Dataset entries
**********

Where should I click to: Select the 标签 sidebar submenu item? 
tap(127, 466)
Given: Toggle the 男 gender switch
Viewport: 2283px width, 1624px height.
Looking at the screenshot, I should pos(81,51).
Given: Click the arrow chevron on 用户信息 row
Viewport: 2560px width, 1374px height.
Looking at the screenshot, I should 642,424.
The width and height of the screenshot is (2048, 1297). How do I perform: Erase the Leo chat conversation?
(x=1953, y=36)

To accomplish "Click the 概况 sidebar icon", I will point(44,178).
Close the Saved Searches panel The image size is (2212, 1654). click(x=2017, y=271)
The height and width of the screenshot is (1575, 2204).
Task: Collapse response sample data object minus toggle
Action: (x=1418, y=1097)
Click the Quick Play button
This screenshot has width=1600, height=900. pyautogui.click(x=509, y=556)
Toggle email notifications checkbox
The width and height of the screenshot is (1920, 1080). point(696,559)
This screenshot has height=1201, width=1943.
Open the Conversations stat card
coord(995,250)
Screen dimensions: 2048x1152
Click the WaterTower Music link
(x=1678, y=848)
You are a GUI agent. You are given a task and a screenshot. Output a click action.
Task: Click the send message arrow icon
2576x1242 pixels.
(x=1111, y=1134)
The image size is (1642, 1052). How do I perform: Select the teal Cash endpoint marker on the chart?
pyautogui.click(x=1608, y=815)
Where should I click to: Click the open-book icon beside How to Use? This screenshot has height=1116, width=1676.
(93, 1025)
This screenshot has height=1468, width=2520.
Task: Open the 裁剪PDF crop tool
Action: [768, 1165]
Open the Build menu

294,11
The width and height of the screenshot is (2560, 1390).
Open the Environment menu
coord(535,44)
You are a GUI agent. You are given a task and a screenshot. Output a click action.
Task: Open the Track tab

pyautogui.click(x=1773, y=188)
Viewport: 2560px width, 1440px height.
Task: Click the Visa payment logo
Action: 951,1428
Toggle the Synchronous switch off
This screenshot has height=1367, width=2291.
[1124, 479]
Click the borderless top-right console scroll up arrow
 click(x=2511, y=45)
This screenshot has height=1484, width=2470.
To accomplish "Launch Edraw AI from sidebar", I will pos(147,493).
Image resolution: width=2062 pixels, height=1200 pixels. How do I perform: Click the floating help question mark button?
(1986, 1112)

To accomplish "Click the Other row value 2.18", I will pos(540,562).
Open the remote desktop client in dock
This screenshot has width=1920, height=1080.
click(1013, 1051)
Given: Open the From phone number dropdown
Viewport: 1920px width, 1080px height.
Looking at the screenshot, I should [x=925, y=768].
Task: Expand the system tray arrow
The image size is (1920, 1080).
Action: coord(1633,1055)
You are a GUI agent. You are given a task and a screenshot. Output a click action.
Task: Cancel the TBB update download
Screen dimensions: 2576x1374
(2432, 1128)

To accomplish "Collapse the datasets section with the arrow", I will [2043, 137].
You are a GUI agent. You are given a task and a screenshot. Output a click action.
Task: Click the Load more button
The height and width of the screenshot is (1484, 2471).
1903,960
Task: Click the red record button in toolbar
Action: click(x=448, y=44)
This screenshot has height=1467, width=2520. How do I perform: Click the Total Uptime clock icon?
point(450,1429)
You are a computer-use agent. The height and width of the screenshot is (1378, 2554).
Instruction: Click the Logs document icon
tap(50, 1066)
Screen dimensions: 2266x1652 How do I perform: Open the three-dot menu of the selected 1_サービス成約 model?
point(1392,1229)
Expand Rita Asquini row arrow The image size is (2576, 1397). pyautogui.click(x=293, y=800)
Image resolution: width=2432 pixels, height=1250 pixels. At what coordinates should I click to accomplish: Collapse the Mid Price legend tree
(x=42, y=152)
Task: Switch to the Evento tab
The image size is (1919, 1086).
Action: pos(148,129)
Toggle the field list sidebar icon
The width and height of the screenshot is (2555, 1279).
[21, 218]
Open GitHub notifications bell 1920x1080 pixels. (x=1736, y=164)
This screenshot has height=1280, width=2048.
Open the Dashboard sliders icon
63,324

**********

# EXERCISE:
When a line of the records includes "Expand", that line belongs in the answer.

# YOUR RESPONSE:
Task: Expand the system tray arrow
Expand Rita Asquini row arrow The image size is (2576, 1397). pyautogui.click(x=293, y=800)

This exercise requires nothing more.